### Assignment
Print the data below exactly, but only the lines from the one containing "tahvil (385, 1298)" down to the one containing "İsveç Kronu Kuru (191, 2366)", inclusive.

### Data
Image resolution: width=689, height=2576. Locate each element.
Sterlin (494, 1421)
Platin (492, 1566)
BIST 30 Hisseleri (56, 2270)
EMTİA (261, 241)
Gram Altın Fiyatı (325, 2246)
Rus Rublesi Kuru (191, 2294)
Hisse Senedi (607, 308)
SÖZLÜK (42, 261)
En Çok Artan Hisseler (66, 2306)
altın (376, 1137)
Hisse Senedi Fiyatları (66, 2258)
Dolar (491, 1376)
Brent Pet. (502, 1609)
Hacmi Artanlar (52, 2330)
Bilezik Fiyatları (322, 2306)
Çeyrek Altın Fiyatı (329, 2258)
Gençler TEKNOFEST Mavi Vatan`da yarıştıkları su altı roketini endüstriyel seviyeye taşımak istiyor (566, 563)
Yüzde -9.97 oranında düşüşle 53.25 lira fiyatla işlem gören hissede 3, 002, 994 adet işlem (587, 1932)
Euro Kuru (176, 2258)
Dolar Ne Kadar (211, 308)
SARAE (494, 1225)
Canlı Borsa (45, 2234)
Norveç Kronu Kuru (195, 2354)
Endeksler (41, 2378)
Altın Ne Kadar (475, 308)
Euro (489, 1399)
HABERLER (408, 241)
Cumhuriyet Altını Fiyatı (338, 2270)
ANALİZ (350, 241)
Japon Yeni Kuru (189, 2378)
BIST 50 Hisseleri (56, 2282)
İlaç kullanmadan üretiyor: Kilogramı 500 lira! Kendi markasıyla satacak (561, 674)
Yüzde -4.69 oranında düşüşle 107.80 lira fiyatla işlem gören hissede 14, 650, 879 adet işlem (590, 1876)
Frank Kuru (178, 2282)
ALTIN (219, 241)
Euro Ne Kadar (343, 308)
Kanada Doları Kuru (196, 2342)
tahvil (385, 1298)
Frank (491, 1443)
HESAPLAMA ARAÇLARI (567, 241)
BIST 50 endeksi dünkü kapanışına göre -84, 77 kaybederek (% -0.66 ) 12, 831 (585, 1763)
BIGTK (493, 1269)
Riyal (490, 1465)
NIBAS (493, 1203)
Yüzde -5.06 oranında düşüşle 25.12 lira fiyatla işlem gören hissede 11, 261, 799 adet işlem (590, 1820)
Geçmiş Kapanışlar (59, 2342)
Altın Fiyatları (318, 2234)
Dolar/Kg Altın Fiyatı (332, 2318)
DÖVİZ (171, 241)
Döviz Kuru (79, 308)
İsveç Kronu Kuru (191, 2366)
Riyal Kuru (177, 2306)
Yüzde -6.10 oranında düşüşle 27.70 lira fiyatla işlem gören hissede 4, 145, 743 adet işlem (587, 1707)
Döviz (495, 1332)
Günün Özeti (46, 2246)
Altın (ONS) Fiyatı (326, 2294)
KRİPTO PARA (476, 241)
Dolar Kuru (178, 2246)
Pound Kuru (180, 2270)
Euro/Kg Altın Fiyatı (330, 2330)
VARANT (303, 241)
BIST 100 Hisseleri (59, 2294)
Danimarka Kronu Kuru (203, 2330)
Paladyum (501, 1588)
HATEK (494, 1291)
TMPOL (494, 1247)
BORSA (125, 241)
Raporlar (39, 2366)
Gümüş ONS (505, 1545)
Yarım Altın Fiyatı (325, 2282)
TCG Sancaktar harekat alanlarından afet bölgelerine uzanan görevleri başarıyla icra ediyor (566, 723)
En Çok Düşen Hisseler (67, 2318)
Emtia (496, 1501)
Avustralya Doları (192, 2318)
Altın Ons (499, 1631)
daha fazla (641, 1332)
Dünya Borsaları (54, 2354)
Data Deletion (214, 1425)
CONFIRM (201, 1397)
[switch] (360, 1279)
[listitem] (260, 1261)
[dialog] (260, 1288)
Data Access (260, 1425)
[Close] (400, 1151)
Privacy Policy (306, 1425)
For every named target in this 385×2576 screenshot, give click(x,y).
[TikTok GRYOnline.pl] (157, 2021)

### Solution to this exercise
tahvil (385, 1298)
Frank (491, 1443)
HESAPLAMA ARAÇLARI (567, 241)
BIST 50 endeksi dünkü kapanışına göre -84, 77 kaybederek (% -0.66 ) 12, 831 (585, 1763)
BIGTK (493, 1269)
Riyal (490, 1465)
NIBAS (493, 1203)
Yüzde -5.06 oranında düşüşle 25.12 lira fiyatla işlem gören hissede 11, 261, 799 adet işlem (590, 1820)
Geçmiş Kapanışlar (59, 2342)
Altın Fiyatları (318, 2234)
Dolar/Kg Altın Fiyatı (332, 2318)
DÖVİZ (171, 241)
Döviz Kuru (79, 308)
İsveç Kronu Kuru (191, 2366)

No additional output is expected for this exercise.